WORK REQUIRED:
Print the lines below verbatim, starting at the line containing "380x214 pixels. Task: Toggle" and ending at the line containing "Action: (619, 205)".

Records from a pointing dataset:
+===+

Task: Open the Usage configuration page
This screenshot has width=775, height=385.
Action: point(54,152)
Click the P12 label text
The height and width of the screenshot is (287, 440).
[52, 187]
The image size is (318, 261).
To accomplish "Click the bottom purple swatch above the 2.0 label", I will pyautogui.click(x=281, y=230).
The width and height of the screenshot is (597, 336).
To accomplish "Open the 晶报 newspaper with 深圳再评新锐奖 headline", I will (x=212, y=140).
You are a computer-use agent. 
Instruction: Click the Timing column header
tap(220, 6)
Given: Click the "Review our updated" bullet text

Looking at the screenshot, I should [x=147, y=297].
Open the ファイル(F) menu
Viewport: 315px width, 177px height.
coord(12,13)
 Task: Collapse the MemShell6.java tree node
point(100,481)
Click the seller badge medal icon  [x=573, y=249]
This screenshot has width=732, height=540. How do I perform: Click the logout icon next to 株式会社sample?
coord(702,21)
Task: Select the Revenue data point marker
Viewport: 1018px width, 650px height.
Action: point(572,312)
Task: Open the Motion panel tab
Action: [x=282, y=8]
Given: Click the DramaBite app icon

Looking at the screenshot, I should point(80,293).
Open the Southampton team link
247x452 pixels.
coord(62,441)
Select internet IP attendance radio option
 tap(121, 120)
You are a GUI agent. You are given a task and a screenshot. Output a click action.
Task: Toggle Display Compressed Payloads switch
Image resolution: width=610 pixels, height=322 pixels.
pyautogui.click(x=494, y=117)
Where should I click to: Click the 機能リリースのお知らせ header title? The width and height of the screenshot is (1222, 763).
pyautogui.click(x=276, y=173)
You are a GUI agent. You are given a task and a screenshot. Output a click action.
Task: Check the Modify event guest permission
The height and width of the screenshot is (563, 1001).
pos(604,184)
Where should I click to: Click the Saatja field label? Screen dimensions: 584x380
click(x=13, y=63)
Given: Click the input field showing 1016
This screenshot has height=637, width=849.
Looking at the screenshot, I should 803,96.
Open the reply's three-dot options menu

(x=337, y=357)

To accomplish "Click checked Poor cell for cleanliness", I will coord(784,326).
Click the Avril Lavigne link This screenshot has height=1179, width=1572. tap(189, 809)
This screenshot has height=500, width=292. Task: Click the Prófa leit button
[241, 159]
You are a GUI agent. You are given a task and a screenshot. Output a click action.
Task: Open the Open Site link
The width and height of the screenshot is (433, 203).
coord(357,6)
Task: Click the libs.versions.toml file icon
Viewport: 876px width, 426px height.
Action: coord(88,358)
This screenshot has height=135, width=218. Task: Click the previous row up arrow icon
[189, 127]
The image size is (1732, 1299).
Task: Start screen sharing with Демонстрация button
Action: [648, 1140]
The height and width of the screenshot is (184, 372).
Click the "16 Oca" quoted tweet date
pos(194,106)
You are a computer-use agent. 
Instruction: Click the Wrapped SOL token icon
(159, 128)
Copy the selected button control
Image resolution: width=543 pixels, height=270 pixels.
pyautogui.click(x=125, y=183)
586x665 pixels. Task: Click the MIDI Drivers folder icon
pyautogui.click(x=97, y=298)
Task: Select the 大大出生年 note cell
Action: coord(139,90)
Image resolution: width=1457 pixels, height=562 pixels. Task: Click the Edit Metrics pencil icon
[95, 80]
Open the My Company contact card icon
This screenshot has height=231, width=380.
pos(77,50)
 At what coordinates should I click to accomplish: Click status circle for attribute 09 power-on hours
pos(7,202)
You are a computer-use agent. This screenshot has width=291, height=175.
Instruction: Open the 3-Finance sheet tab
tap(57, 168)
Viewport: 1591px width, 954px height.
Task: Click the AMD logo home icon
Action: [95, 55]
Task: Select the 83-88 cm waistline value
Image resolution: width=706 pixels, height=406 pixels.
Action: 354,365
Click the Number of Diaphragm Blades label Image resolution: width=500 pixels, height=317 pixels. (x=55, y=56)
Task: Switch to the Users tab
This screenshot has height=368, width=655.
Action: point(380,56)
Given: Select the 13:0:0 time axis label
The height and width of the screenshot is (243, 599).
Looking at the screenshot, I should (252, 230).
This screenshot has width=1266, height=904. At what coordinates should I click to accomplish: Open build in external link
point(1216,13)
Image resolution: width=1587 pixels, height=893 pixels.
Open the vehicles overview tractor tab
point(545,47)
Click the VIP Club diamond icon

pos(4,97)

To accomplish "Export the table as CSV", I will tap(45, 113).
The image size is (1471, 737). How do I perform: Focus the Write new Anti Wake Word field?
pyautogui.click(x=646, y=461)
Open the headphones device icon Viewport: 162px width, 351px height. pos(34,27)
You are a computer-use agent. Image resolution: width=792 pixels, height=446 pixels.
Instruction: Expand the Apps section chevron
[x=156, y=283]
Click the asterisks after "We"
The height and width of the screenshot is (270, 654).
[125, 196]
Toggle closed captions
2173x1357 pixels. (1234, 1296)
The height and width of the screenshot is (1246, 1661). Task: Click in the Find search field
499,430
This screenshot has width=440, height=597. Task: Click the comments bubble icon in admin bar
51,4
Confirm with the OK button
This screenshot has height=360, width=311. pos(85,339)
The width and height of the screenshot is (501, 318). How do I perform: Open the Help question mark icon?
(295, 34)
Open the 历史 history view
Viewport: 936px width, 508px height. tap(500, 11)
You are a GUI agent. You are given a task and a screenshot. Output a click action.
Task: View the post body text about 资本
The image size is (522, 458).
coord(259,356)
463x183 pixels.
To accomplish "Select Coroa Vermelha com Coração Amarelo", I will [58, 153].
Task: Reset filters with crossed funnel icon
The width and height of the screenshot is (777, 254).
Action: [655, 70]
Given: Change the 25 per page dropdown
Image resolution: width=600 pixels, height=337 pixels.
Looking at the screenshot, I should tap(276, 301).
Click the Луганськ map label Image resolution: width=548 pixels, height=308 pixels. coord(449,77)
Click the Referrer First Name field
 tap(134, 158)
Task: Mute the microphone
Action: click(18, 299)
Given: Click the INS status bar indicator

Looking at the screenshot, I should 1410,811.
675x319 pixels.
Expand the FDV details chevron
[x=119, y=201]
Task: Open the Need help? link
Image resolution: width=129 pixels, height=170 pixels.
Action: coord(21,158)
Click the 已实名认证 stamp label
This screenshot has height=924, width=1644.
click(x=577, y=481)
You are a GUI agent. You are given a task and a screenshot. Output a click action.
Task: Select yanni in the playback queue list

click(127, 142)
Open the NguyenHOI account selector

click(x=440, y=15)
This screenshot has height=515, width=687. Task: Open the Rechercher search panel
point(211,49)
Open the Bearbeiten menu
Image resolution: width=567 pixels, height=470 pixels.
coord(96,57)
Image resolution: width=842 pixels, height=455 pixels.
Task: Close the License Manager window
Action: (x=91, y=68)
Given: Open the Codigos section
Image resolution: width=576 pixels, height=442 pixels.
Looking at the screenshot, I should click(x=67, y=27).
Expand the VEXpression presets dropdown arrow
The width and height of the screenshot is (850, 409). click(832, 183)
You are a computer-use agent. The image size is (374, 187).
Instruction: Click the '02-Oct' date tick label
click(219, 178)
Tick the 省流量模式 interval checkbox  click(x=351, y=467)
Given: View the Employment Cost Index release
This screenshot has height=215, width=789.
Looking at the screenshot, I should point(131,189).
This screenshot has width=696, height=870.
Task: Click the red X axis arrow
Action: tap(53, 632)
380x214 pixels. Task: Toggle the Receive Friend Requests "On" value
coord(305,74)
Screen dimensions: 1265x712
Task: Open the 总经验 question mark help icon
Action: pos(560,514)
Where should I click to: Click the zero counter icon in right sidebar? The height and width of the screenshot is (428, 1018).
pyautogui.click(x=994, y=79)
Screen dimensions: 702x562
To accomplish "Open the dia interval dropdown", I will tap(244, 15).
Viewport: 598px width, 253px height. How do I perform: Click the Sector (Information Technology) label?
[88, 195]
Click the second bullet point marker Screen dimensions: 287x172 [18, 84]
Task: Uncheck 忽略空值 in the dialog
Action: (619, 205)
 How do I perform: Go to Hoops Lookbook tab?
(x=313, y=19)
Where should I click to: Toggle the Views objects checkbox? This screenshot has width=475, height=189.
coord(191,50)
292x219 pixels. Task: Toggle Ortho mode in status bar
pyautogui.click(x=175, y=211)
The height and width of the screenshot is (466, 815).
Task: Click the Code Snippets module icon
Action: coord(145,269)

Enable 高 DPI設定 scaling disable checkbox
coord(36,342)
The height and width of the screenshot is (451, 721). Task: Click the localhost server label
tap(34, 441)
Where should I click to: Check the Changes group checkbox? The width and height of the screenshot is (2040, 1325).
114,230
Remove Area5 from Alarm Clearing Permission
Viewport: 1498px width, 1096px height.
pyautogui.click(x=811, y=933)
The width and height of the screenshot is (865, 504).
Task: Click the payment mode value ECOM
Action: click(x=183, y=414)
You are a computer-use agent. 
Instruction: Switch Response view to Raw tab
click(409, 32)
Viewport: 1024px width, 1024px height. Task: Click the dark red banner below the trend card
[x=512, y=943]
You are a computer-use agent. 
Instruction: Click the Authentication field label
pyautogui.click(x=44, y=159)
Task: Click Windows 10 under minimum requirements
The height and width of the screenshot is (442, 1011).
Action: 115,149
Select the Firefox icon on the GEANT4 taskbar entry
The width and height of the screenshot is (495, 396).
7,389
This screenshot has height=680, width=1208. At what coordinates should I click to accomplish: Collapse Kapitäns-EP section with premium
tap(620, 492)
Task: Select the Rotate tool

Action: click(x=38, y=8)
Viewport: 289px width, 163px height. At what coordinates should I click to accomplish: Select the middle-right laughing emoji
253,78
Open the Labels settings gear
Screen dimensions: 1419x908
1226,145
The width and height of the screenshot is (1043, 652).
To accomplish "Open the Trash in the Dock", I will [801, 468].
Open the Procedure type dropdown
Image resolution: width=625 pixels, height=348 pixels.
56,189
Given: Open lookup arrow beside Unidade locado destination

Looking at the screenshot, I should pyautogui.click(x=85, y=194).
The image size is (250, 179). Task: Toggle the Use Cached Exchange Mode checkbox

+===+

WRITTEN RESPONSE:
380x214 pixels. Task: Toggle the Receive Friend Requests "On" value
coord(305,74)
Screen dimensions: 1265x712
Task: Open the 总经验 question mark help icon
Action: pos(560,514)
Where should I click to: Click the zero counter icon in right sidebar? The height and width of the screenshot is (428, 1018).
pyautogui.click(x=994, y=79)
Screen dimensions: 702x562
To accomplish "Open the dia interval dropdown", I will tap(244, 15).
Viewport: 598px width, 253px height. How do I perform: Click the Sector (Information Technology) label?
[88, 195]
Click the second bullet point marker Screen dimensions: 287x172 [18, 84]
Task: Uncheck 忽略空值 in the dialog
Action: (619, 205)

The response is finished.